= Savannah Women of Vision =

Investiture honoring women from Savannah, Georgia, U.S.

The Savannah Women of Vision investiture, created by Savannah College of Art and Design (SCAD) President and Founder Paula Wallace, commemorates women of notable altruistic and intellectual achievement from Savannah, Georgia. The first induction was in 2016 at SCAD Arnold Hall, and has continued biennially.

==About the investiture==
The origins of the Savannah Women of Vision investiture can be traced to the proscenium in the university's historic Arnold Hall, anchored by a New Deal-era mural that depicts Savannah's historical leaders: Button Gwinnett, Nathanael Greene, George Whitefield, and Casimir Pulaski, among others. Wallace noticed the omission of women in this visual depiction of the notable citizens of Savannah. As Wallace explains, "Savannah as we know it rests on the triumphs of its women — mothers, entrepreneurs, authors, patriots, philanthropists. I created the Savannah Women of Vision investiture to illuminate trailblazers and their transcendent work, keeping their names and deeds not only in our hearts but publicly acclaimed.
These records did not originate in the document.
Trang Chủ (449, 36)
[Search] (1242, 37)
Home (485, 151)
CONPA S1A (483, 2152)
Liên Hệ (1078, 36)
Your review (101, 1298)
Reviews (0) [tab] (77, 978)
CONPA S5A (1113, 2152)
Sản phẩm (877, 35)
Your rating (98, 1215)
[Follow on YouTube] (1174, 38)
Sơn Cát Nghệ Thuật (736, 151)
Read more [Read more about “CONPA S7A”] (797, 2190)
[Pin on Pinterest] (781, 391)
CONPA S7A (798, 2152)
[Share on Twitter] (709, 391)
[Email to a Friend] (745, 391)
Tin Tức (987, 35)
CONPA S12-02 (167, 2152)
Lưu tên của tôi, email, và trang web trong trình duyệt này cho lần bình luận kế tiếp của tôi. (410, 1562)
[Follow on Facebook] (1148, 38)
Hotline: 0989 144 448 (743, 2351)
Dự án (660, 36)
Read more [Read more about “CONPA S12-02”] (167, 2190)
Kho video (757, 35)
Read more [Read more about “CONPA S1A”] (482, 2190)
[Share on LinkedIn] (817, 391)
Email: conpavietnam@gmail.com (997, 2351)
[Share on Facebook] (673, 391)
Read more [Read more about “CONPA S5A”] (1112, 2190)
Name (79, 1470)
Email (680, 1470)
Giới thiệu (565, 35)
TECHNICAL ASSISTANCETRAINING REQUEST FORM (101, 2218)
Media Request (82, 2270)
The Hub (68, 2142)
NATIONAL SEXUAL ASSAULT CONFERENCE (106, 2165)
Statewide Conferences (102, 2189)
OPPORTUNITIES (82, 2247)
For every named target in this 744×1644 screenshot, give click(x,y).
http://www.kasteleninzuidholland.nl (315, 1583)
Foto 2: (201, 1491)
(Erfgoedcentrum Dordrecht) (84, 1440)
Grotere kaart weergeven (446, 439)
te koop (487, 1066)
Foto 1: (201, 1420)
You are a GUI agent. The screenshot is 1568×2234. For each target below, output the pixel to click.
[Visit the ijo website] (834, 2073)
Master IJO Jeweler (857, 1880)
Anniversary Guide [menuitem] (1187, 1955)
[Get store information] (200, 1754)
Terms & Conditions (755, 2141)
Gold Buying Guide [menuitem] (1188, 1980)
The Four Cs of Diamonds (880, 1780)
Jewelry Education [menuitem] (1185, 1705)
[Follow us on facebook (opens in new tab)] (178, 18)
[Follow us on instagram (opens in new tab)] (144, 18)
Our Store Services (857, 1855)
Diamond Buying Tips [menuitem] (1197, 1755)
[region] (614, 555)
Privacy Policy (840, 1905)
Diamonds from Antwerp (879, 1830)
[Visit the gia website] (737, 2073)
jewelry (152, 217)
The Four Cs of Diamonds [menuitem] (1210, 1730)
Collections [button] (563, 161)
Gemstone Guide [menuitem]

These are our heroines."

==Inductees ==

Savannah Women of Vision
| Name | Image | Birth–Death | Year | Area of achievement | Ref(s) |
|---|---|---|---|---|---|
| Sarah Mills Hodge |  | (1875–1962) | 2022 | aka Sarah Wilson Hodge - Community service |  |
| Linda J. Evans |  |  | 2022 | Established the first Medical and Natural Sciences Career Academy for high school students in the Southfield Public Schools system |  |
| Gale Singer |  |  | 2022 | Founder and president of Circa Lighting |  |
| Joyce M. Roche |  | (1947–) | 2022 | Former President/CEO, Girls Inc |  |
| Clermont Huger Lee |  | (1914–2006) | 2020 | Landscape Architect |  |
| Suzanne Shank |  | (1952–) | 2020 | Entrepreneur, Investment Banker |  |
| Miriam Center |  | (1926–) | 2018 | Real Estate Agent, Civil Leader |  |
| Edna Jackson |  | (1944–) | 2018 | Two Term Mayor of Savannah |  |
| Mary Lane Morrison |  | (1907–1994) | 2018 | Archivist |  |
| Fredericka Washington |  | (1903–1994) | 2018 | Actress, Civil Rights Leader |  |
| Sema Wilkes |  | (1907–2002) | 2018 | Restaurateur |  |
| Emma Morel Adler |  | (1930–2020) | 2016 | Civil Leader |  |
| Mother Mathilda Beasley |  | (1832–1903) | 2016 | Georgia's first African-American nun |  |
| Mary Musgrove Matthews Bosomworth |  | (ca. 1700–ca. 1765) | 2016 | pivotal interpreter, negotiator, and cultural liaison between the English colonists and the local indigenous Americans |  |
| Alice Andrews Jepson |  | (1942–) | 2016 | Civic Leader |  |
| Nancy N. Lewis |  | (1927–2019) | 2016 | Civic Leader |  |
| Juliette Gordon Low |  | (1860–1927) | 2016 | Founder of Girl Scouts of the USA |  |
| Abigail Minis |  | (1701–1794) | 2016 | mother of Savannah's Jewish community |  |
| Flannery O'Connor |  | (1925–1964) | 2016 | Author |  |
| Leah Ward Sears |  | (1955–) | 2016 | Former chief justice of the Supreme Court of Georgia |  |
| Frances Wong |  | (1940–2010) | 2016 | Educator |  |

==About the reliefs==
To commemorate the Savannah Women of Vision and their impact on the community, SCAD commissioned alumnus Michael Porten to create large relief portraits of the honorees. Although the portraits are executed in classic bas-relief — a style of portraiture perfected by the ancient Greeks — Porten uses advanced tools and software to render each woman's visage in sculpture, infusing a classic medium with modern technology. The gilded finish holds meaning, as gold traditionally represents generosity and compassion.